▸ Objective
Echo back every line from the one containing "Open the 2016-05-21 暂停上市风险 notice" down to the one containing "click(x=251, y=620)", keeping each line word for word.

▸ Provided data
________________________________________

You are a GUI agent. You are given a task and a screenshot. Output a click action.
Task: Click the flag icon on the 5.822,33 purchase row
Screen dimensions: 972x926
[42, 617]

________________________________________

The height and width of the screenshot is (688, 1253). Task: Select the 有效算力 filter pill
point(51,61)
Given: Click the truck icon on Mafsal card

________________________________________

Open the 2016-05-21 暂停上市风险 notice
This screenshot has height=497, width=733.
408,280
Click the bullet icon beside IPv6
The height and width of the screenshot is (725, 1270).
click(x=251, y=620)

________________________________________

▸ Result of the task
Open the 2016-05-21 暂停上市风险 notice
This screenshot has height=497, width=733.
408,280
Click the bullet icon beside IPv6
The height and width of the screenshot is (725, 1270).
click(x=251, y=620)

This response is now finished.